The call for social distancing could lead one to intuit that density might accelerate the spread of COVID-19. After all, it’s harder to stand two meters apart from other people on a crowded city street than it is in a car in the suburbs. However, as Lubinsky notes, the correlation between density and the rate of transmission is not so clear. “Density is clearly a challenge, but we have illustrations from very dense cities that took action earlier than American cities and are doing comparatively very well: Seoul, Taipei, Singapore and Hong Kong, for example,” says Lubinsky, “To my mind, an effective approach should not attack density but recognize that certain aspects of decentralization may start (or continue) to occur.”

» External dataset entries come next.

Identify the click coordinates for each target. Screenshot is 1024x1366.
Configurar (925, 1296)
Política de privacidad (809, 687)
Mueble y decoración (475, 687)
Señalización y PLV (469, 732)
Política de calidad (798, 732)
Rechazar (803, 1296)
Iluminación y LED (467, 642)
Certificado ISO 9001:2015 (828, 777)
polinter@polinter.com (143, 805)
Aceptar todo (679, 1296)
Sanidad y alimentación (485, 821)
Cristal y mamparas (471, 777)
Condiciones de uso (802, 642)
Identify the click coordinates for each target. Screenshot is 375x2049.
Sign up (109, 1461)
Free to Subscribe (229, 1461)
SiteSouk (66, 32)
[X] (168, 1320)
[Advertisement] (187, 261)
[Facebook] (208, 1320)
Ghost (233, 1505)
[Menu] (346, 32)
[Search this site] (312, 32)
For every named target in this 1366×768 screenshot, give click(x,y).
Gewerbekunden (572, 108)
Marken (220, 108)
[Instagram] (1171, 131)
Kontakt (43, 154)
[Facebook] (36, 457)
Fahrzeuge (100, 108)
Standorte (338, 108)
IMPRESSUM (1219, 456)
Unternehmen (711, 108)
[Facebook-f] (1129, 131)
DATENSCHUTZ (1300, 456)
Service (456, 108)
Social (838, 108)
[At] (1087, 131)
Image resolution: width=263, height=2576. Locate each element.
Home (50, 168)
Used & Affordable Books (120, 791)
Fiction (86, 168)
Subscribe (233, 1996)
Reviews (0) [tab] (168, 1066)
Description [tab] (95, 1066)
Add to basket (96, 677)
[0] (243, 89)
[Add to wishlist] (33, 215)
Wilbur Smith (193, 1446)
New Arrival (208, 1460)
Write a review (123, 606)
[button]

Many North American cities were experiencing elements of such decentralization before the pandemic that have since been compounded. “I think there is going to be an aspect of remote working and a continuing trend of what I would call fractured community patterns,” observes Lubinsky. In addition to remote working, there has been a trend of people “reverse commuting” from their homes in larger cities to work in smaller cities. Lubinsky believes some of these patterns will continue and potentially accelerate. Nonetheless, he thinks that urban planners should still strive to retain the qualities of good urbanism. Mixed-use development can reduce the need to drive to shop. Ensuring social services, such as schools and hospitals, are easily accessible by urban transit reduces carbon emissions while providing essential services to those who rely on public transit.
So far, we’ve discussed various challenges that cities have been experiencing both before and during the pandemic, many of which will likely continue once the pandemic subsides. We’ve also reviewed various solutions to these challenges. But how can urban planners evaluate and validate such solutions? “Doing scenario testing is a critical part of this,” says Lubinsky, “We do a lot of modeling work, such as for the school exercise, that involves both technical platforms as well as the application of equity indices in our scenarios.” We should note here that users of ArcGIS Urban can take advantage of such modeling and scenario testing capabilities. On the importance of equity indicators, Lubinsky stresses these are essential to ensure that urban planners address the needs of the whole population rather than small segments of it.